Shell's Eliye Springs-2 well, drilled in the northern portion of the Block, encountered Tertiary continental deposits, predominantly sandy in the upper 1700 m of the well, but with an increasing amount of claystones below. Porosities in the sandstones are 18-30%. Volcanic rock was penetrated at a depth of around 1797 mtvd. In addition, thin limestone stringers were encountered near TD. Age determination of these limestone stringers was difficult as only a few intervals yielded abundant fossil assemblages, the rest of the well being barren of any fossil assemblages. There was a reliable K/Ar date of 5.1±0.2 MY (Pliocene/Late Miocene) obtained from the volcanic layer at 1797 m. Depositional environments were fluvio-lacustrine, with two distinct developments. Thin source rock intervals were encountered between 750 to 2000 m. Samples of these intervals indicate immature, marginal to good quality source rocks.
Block 10BB is about 500 km northeast of the commercial discoveries in Blocks 1 and 3A in Uganda, and 600 km southeast of producing fields in the Melut and Muglad Basins in Sudan. Block 10BB is in a similar rift valley system; however it is separated from these producing basins by major fault zones.

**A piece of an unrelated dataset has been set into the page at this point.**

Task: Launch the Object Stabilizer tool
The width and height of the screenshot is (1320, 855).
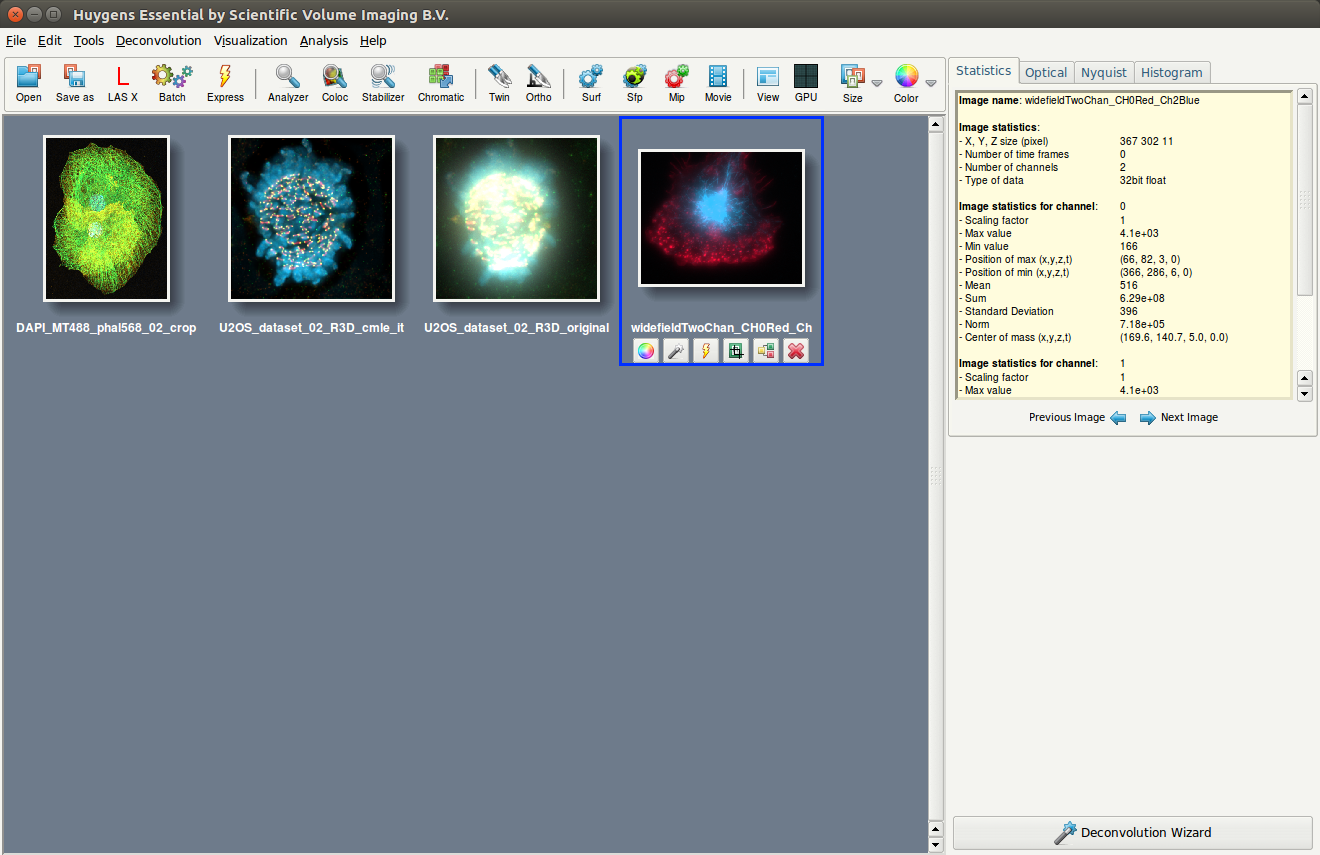Action: click(x=382, y=83)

Heritage Oil, along with Tullow Oil, has two licenses in the Albert basin of the Western Rift Valley of Uganda -- known as Block 1 and Block 3A. They have focused on the northern part of Block 3A, on the eastern shores of Lake Albert, which straddles the border of Uganda and the Democratic Republic of Congo.
Their Kingfisher-1 well in Block 3A was drilled in 2006/2007 to a total depth of 3,195 m. Hydrocarbons were encountered in Tertiary-age reservoir sandstones and four intervals were tested, resulting in an overall cumulative maximum flow rate of 13,893 BOPD over a total net productive thickness of 54 m. The tested oil was light (~30° API) and sweet with low gas-oil ratio and some associated wax.

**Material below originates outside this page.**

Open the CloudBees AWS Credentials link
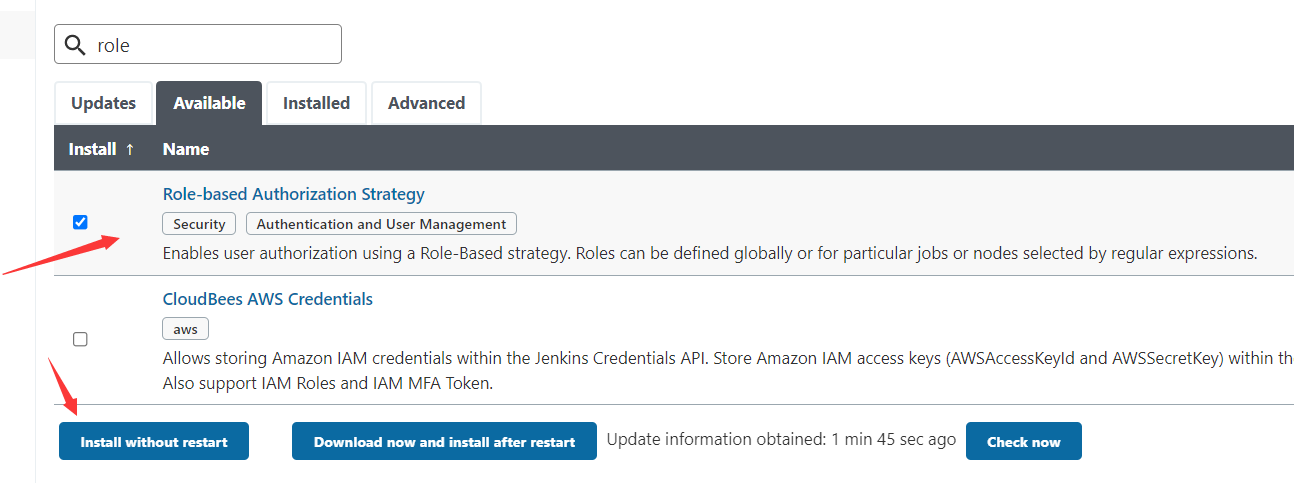This screenshot has width=1294, height=483. (x=268, y=299)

The Melut Basin in the Sudan is one of the major sources of crude oil in Africa. The basin is located about 1,120 km south of Khartoum east of the Nile River. In 2007, the output from the basin was in excess of 500,000 BOPD and has the potential to increase to 800,000 BOPD in the bear future. The primary field in the Melut Basin is the Great Palogue Field which has estimated recoverable reserves of over 900 million barrels of good-quality light crude oil.
The Muglad Basin is the largest of the Central African rift Basins. It extends across an area of 120,000 km² and is up to 200 km wide and over 800 km long. Locally the basin contains up to 13 km of Cretaceous to Tertiary sediments. The two largest hydrocarbon accumulations, the Unity and Heglig fields, have combined recoverable reserves of 250-300 MBO.

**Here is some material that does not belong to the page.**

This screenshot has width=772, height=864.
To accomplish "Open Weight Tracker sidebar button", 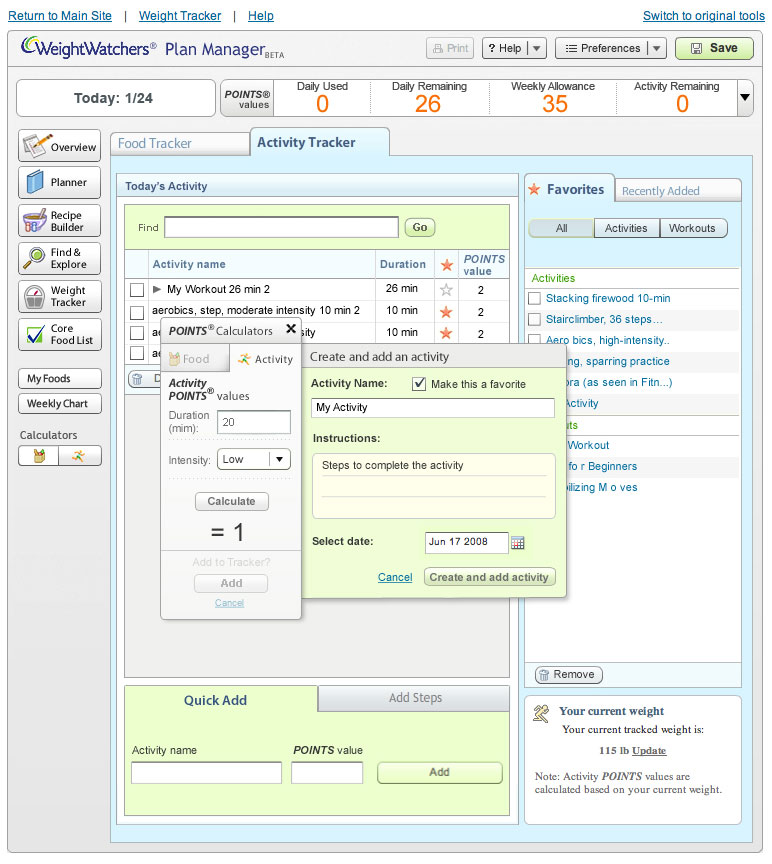I will [x=60, y=296].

Production of oil in the Muglad Basin started in June 1999. By the end of October 2004 the cumulative production from all fields was 461,000,000 BBLs. Eight fields are contributing to production, Heglug, Unity, Toma South, El Nar, El Toor, Bamboo, Munga, and Diffra. These fields have average flow rates of 325,000 BOPD.
For the prospects in the Loperot area of Block 10BB the expected production is medium (~29.4° API) gravity oil, which was recovered from RFT sampling in the Loperot-1 well. Analysis of heavy crude and tarry oil of 12.0° ~16.0° API gravity oil recovered from the shakers in Loperot-1 is considered not representative of the expected reservoir fluids. For the leads in the area near the Eliye Springs-1 well there is some uncertainty to the product type and quality because the well lacked any indications of commercial hydrocarbons.
In the Loperot-1 area prospects, the depth ranges of the Auwerwer and Lokhone sands are from 900 to 1700 m sstvd, with the primary target, Lokhone sands in the range of 1300 to 1700 m sstvd.